The titled client is Edward de Lacey, the second son of the recently dead Duke of Durham. Edward has a big problem. Moments after his father passed away, the family solicitor informed Edward and his younger brother Gerard that they, and their dissolute elder brother Charlie, may all be illegitimate with no claim to their family’s wealth and property. The departed Duke married someone other than their mother in his youth, neglected to get divorced, and the fate of the first wife is unknown. If she was living when the Duke married their mother, the second marriage would be invalid and his three sons would be, legally, bastards.
Edward is his family’s rock, the son who manages both the Durham money and the Durham name. He’s a calm, smart, proper man who cherishes order. When he discovers his possible paucity of proper parentage, he’s flummoxed and fearful. After his family’s secret hits the nastiest of London’s tabloids, his fears are realized in the worst way: The woman he loves breaks off their engagement, his older brother sinks further into debauchery, and his younger brother, a military hero, begins muttering about murder. So when the tempestuous, flame-haired Francesca arrives at his house and upbraids him for stealing her counsel, he makes a pact with her. She’ll use her influence with the publisher of the news rag to have the story pulled and Edward will help her find a decent lawyer.
I’m not sure why this book left me so unmoved. Francesca is a flawed heroine, but in a good way. She has a wayward temper, iffy judgment, and uses her beauty to manipulate those around her. She’s a good foil for Edward who, out of the boudoir, is an uptight guy. The two have good chemistry together and, with the exception of a brief plot faux pas at the end of the novel, make a reasonable pair. Their feelings for each other are remarkably unrestrained by worries about class differences — a nice change from most Regency romances. The resolution of the fate of Georgina is pleasingly surprising and the character development of the secondary characters, particularly Edward’s brothers, is commendable.
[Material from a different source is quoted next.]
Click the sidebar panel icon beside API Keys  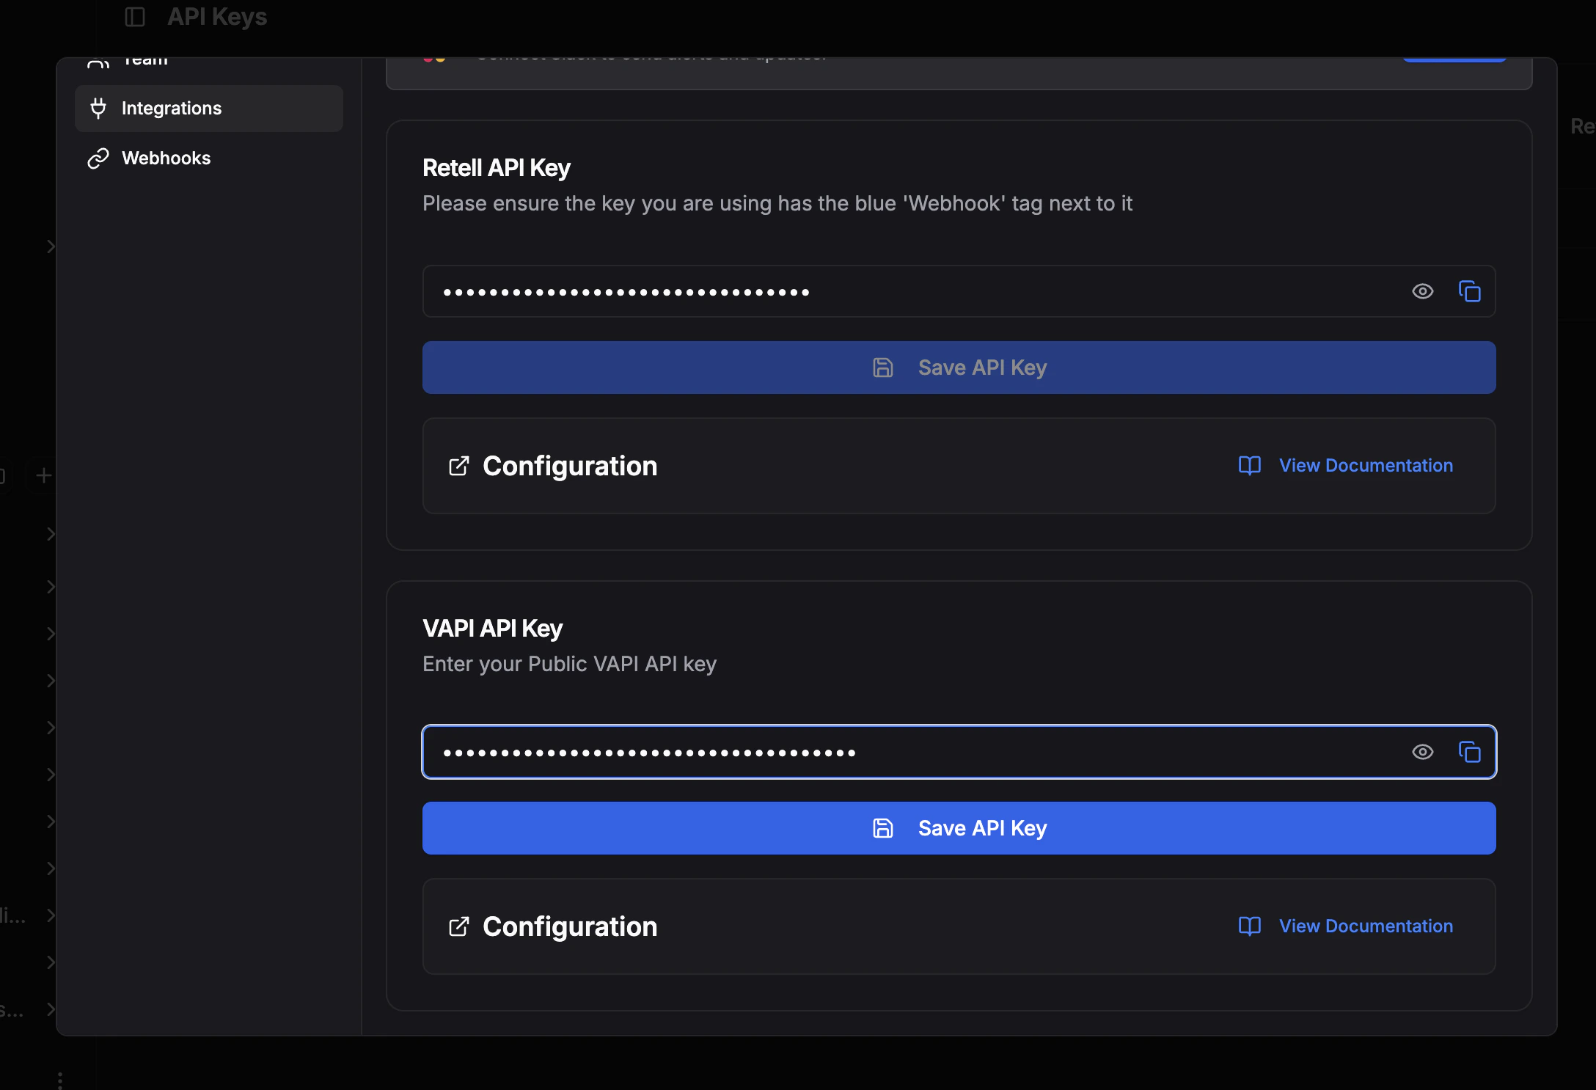point(134,16)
Perhaps it’s just me. For starters, I am so tired of heroines with gorgeous red hair. Redheads make up about ten percent of Britain’s population and, presuming half of those are men, only five percent of British women have auburn locks. And yet, in romance novel realm, many a heroine is Titian-tressed. In One Night in London, Francesca, like so many other redheaded heroines, is fiery, buxom, and oozing pheromones. Additionally, I dislike series in which each book ends with a heavy handed cliff-hanger. I detest feeling manipulated; in this book, the ending screams “BUY THE NEXT BOOK AND FIND OUT WHAT THAT MYSTERIOUS LETTER SAID.” Lastly, I found the mystery undergirding the tale — what happened to the Duke’s first wife — to be uninteresting. It wouldn’t bother me a whit to never learn the truth about the Duke.
And yet, when I think about the novel, my criticisms seem small. Ms. Linden writes well and her book hasn’t any major flaws. It just didn’t work for me. So I return to my mythical date analogy. That great guy might not make my heart flutter but I’m sure there are women who would find him wildly attractive. So it is with One Night in London. It didn’t delight me, but I suspect others may find it a pleasurable read.